I no longer sleep well these days, since several months already. Sometimes, no amount of food intake nor consolation from my family and friends can take away my woes. I know that only I have the power to convince myself that I should be stronger both in physicality and spirituality to be able to surpass this exhausting predicament into which I've been thrown. I just hope that my relatives--no, my clan!--realize that. Because sometimes, with the words that they say, it seems like I should be the one to give thanks to having been chosen to serve as my grandfather's caregiver for the rest of his life. Okay, I appreciate this chance--of finally getting to Canada, where opportunities and grand possibilites await--but I hope they someday realize that I'm paying this "chance of a lifetime" with my own health--physical, mental, and emotional. No, I'm paying this chance with my own life. If not for my family in the Philippines and for my own future family with Charlotte, I would have long gone insane. No, I would have killed myself long before my grandfather meets his own death.
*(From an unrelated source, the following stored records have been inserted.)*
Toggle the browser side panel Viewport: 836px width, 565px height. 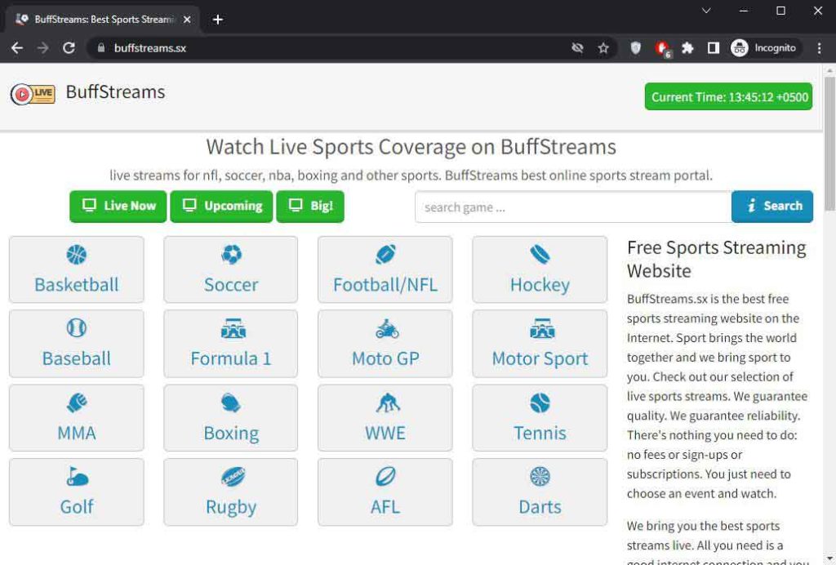713,48
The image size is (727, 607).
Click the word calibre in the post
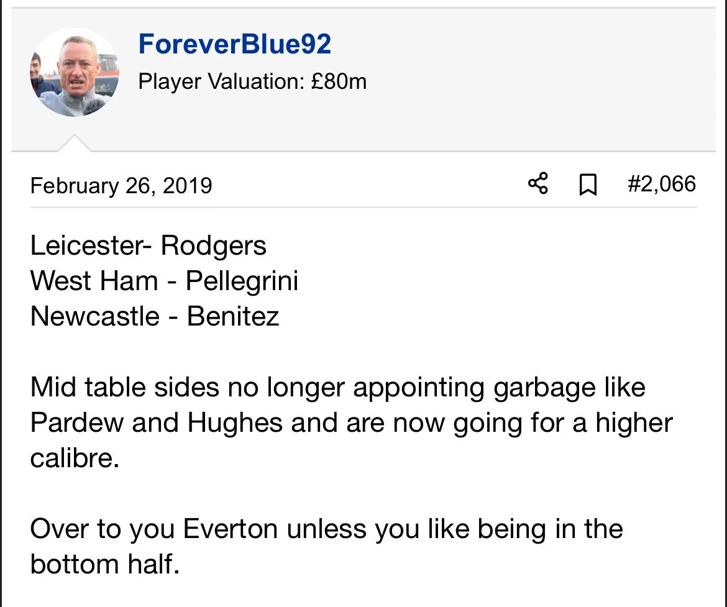pyautogui.click(x=73, y=459)

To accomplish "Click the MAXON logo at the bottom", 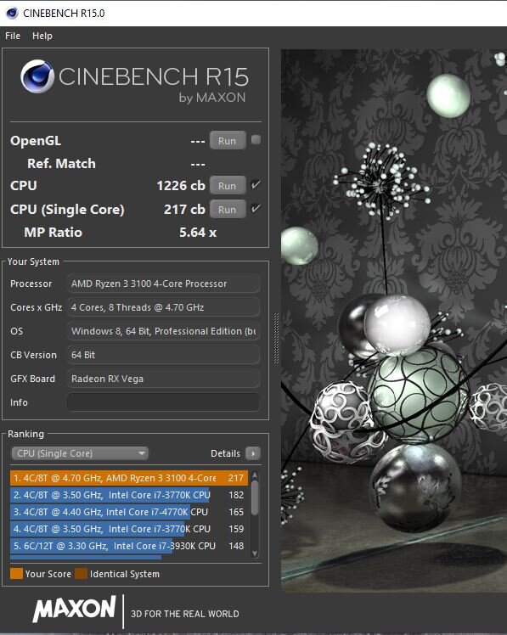I will 75,609.
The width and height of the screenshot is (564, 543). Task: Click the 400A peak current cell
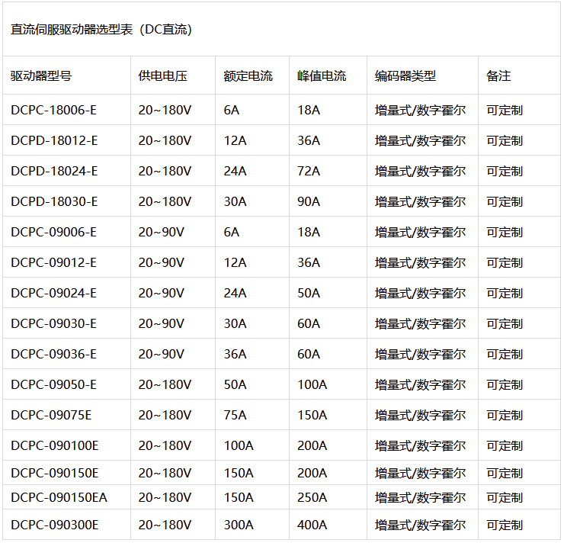312,525
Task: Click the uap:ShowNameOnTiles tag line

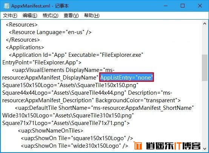Action: click(51, 131)
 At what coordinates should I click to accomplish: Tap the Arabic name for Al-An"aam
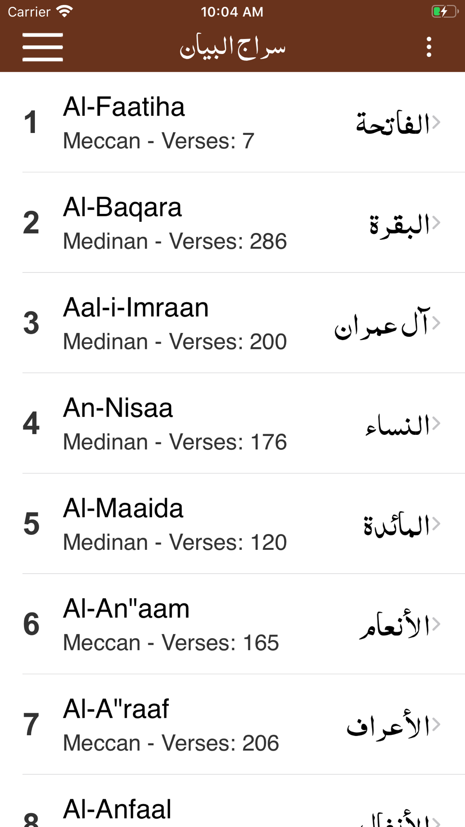point(394,625)
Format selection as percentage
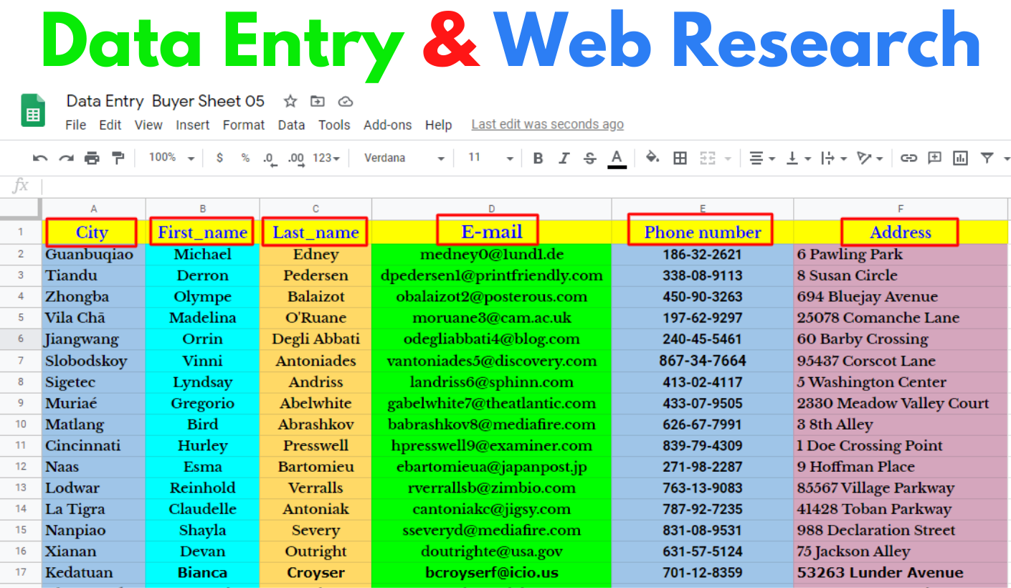 [245, 158]
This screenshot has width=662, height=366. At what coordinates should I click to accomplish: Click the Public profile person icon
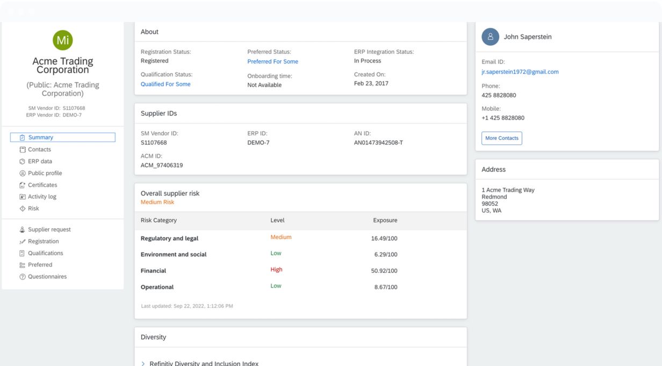pos(23,173)
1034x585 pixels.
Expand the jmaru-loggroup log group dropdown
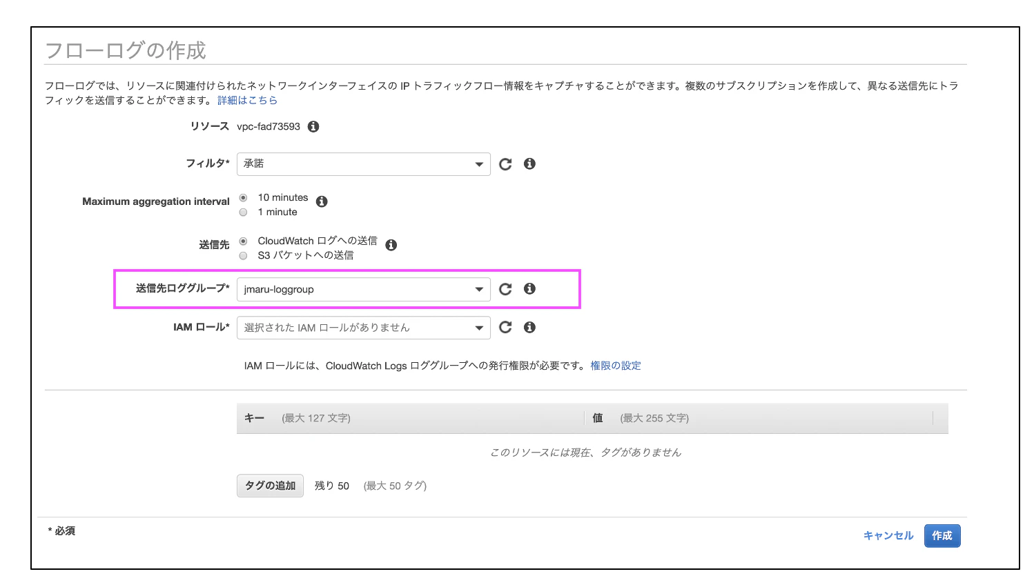(364, 290)
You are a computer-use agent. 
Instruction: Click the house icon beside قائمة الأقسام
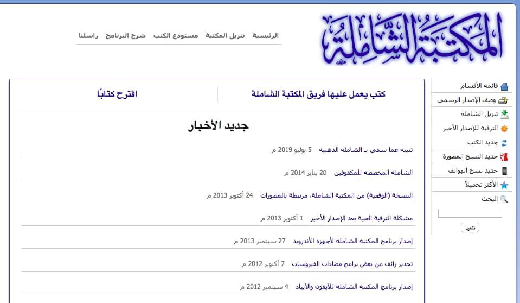click(x=504, y=86)
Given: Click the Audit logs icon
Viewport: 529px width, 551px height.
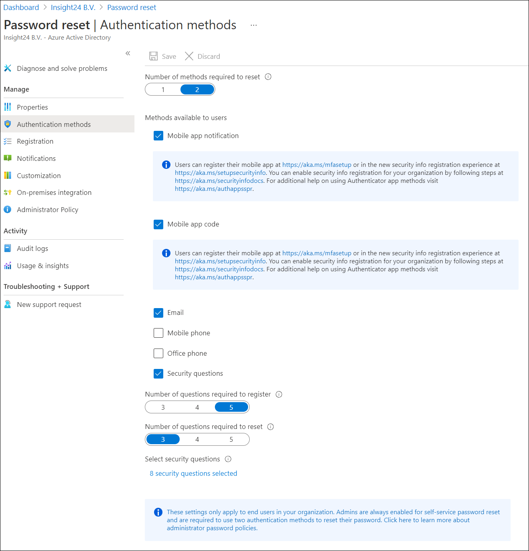Looking at the screenshot, I should point(8,248).
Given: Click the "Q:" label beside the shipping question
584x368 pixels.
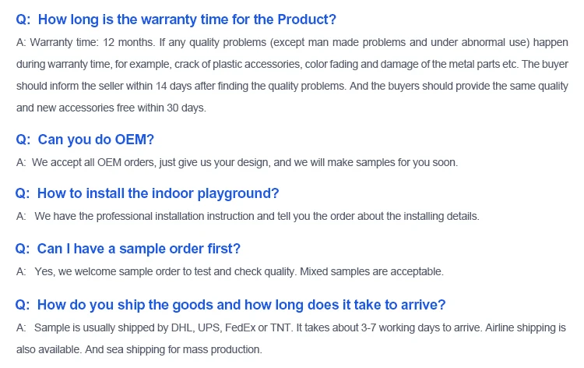Looking at the screenshot, I should pos(23,304).
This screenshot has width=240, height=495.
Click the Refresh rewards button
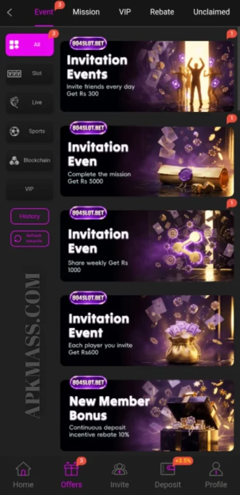tap(30, 239)
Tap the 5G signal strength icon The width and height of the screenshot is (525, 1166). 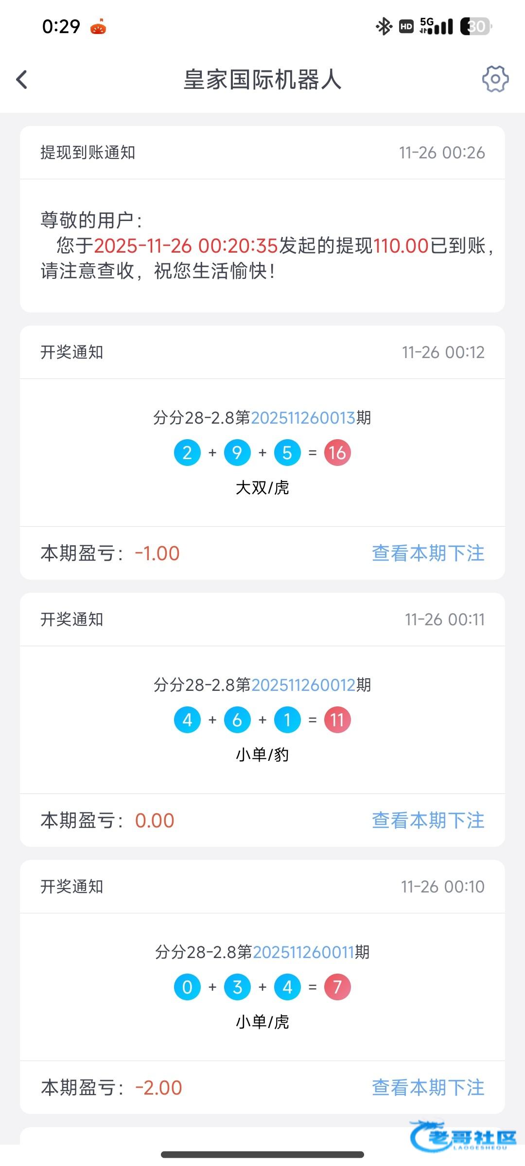(436, 26)
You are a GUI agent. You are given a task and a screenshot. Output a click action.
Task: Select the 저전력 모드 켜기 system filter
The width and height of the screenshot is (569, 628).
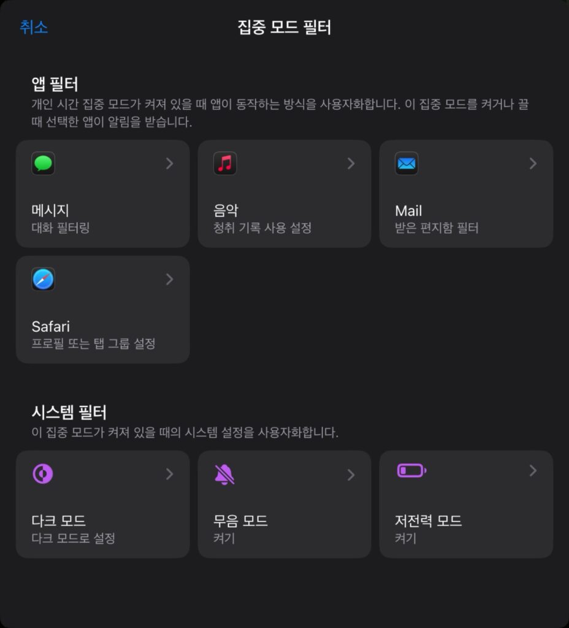467,505
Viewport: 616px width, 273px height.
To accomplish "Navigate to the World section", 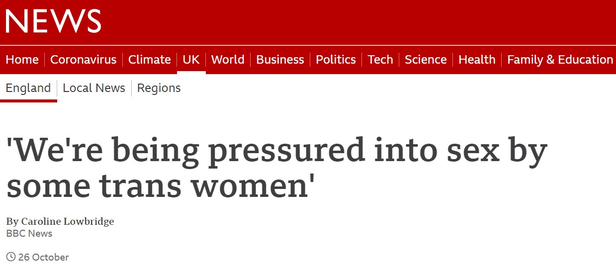I will click(x=228, y=60).
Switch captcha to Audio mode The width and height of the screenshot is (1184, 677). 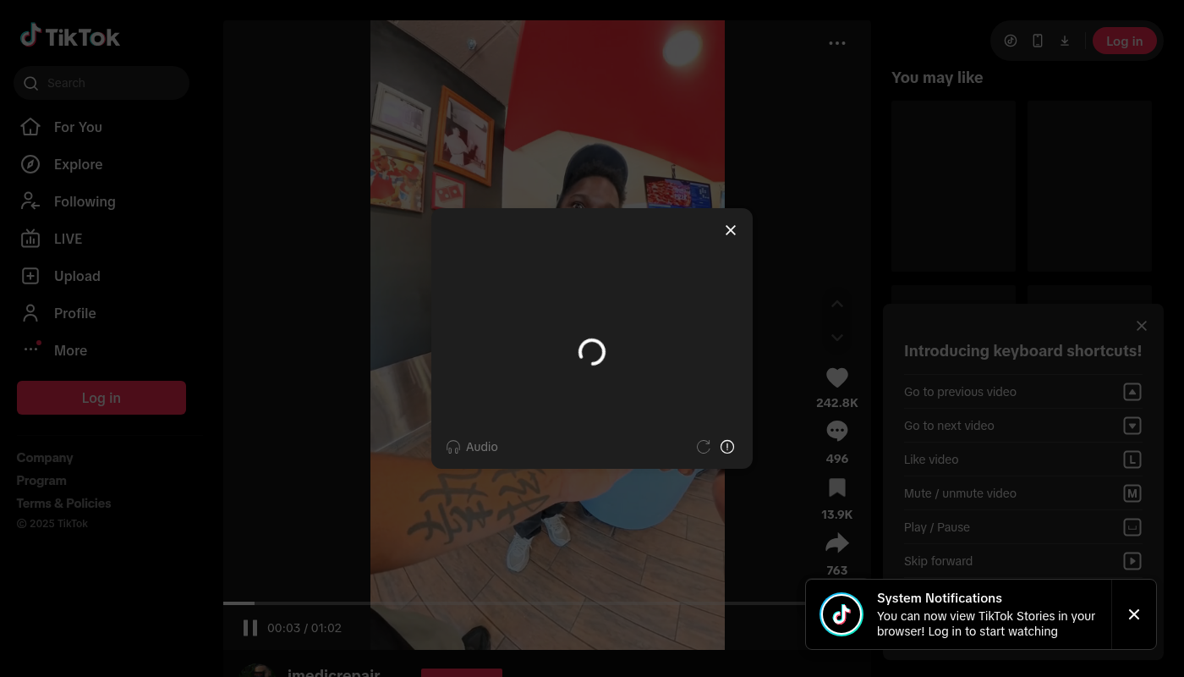[x=472, y=447]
It pains me to learn that some friends and acquaintances, and even relatives, think that I'm having an elegant life here in Canada. Sorry to disappoint them--but I'm having a miserable life here, for all they know. Imagine yourself being stuck in the house virtually every day, to take care of your very old grandfather, unable to go out on your own even on weekends, unable to sleep well, even unable to be alone in some corner of the house for long because your grandfather cannot stay in one place for long without you on his sight. Is this your idea of an elegant life? Tell me.

What I feel is that I'm living a prisoner's life. I've been like this for more than a year now. How much longer can I endure this kind of life? Pardon my frustration, but most of the times the eLf in me cannot dominate my humanity. At the end of my every sickening day, I am reduced to a heap of a miserable human longing to regain his freedom.

I want my freedom back! I want to be able to walk at my normal pace. I'm starting to worry because I'm now used to walking very slow like my grandfather. Since that I am able usually to go out outside or to the mall only when I'm with him, I noticed that I already feel awkward walking at my own pace. Am I getting old, too? I want to be able to sleep well. Perhaps this is the reason up until now I'm still the same old lanky guy I always was. For how can I gain weight when I feel like the weight of the world is on my left shoulder?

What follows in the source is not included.